From this point on to the finish I kept catching up with 50k runners who were very encouraging. Every time I really wanted to slow down or walk, I’d run into another group of 50k runners and thought, damn it, I can’t just walk now after they were all so nice to cheer me on. After the 9 mile gate aid station where the trail turned into clear dry dirt single track, I managed to get moving at roughly a 9min pace. I did some more math to figure out what lead I’d need to have to hold off Scott if he could cover this same section at an 8min pace. About 6 miles out from the finish, the cows started to smell the barn and stepped up the pace again. My hamstrings were in serious pain and running along this flat section just wasn’t any fun any more.
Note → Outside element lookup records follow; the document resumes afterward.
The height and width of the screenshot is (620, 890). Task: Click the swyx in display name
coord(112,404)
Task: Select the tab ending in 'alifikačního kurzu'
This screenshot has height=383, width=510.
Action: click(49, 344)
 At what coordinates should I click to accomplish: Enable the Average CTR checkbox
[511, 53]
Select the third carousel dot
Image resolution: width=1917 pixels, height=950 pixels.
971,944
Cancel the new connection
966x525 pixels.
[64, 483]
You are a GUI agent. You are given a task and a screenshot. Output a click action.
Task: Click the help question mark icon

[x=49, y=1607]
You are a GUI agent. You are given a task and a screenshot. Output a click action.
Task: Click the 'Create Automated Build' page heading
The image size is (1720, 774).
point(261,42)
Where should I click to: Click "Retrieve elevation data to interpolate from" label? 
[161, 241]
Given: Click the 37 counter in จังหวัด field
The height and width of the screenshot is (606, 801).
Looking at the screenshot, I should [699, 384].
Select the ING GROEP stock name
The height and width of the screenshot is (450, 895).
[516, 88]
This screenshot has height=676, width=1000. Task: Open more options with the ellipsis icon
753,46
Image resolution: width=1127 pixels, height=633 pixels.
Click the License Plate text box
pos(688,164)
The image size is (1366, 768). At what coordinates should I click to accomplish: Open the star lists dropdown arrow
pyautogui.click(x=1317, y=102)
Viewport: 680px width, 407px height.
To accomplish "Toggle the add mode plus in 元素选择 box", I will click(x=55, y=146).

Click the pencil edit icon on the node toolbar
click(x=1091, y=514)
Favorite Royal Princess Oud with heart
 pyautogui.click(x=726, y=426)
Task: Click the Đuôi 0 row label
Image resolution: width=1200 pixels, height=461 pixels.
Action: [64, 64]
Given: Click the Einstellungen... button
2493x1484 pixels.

I wanted to be done with this race and off this stinking island. I was pissed that I had to be in the lead and couldn’t just run my own race and finish comfortably in a respectable and solid 2nd or 3rd place. It was stressing me out not knowing where Scott might be behind me and I didn’t like the idea of getting this far in the lead and completely blow it at the end. I managed to run 3 more miles up to the last little climb before the finish at about 8:30 pace. At the top of the fence line, I looked back one more time and couldn’t see Scott. But both eyes were completely blurry by this point and I couldn’t see the fence 10 feet in front of me so I still couldn’t be sure if I was in the clear. Any one of the blurry dots behind me could just be 50k runners that I had just passed or one could be Scott gaining on me. So I pushed as hard as I could for the last little stretch of road downhill to the finish.

I made it in 9 hours and 13 seconds. This beat Scott’s 2010 course record by about 29 minutes but this year’s course was re-routed and may have been 1.5 to 2 miles short. I’m really not sure exactly how the courses compare. The re-route cut out some flat running along the shoreline and added some extra hill climbs on the first half of the loop so it may have been comparable. But I figure I could have still at least walked another 2 miles in 29 minutes so I think it’s fair to take credit for the record.

Shannon ended up finishing second about 54 minutes behind me. Evidently Scott decided to drop out after the first loop. So I really didn’t need to push as hard as I did through the second lap but in hindsight I was glad that I didn’t find out that Scott had dropped. I probably would have gotten a bit lazy to just cruise through the second lap and I’m happy that I was able to maintain my focus racing from start to finish.

Shannon and I happy to be finished ...and completely unable to get up out of those chairs. (Photo by Megan Price)

Overall I was pretty pleased with my run and it was nice to finally win something. But I think all of my friends were more excited about the win than I was. Pushing the pace and trying to hold the lead was just painful and stressful so I’m not sure how much I really liked it. And for my own personal standards, I don’t think I ran as well as I could have. For this race day, I did the best that I could but I felt sluggish on the uphills and was pretty weak up and down the hills on the second lap. I definitely didn’t feel like I was racing in my peak condition. But it was a good confidence boost to get ready for full HURT training. I have some more work to do but feel like I’m starting with a good base and have the time to really sharpen up to be able to race in peak condition this January.

The rest of our FCTR crew all did extremely well. Kristel and Cat ran together and tied for 2nd place in the 100k for the women. In the 50k, Kristel’s husband Justin finished his first 50k. Scott ran with Celeste who had an awesome run as well. And Mary and her brother Robert seemed like they just had a great time enjoying the trail.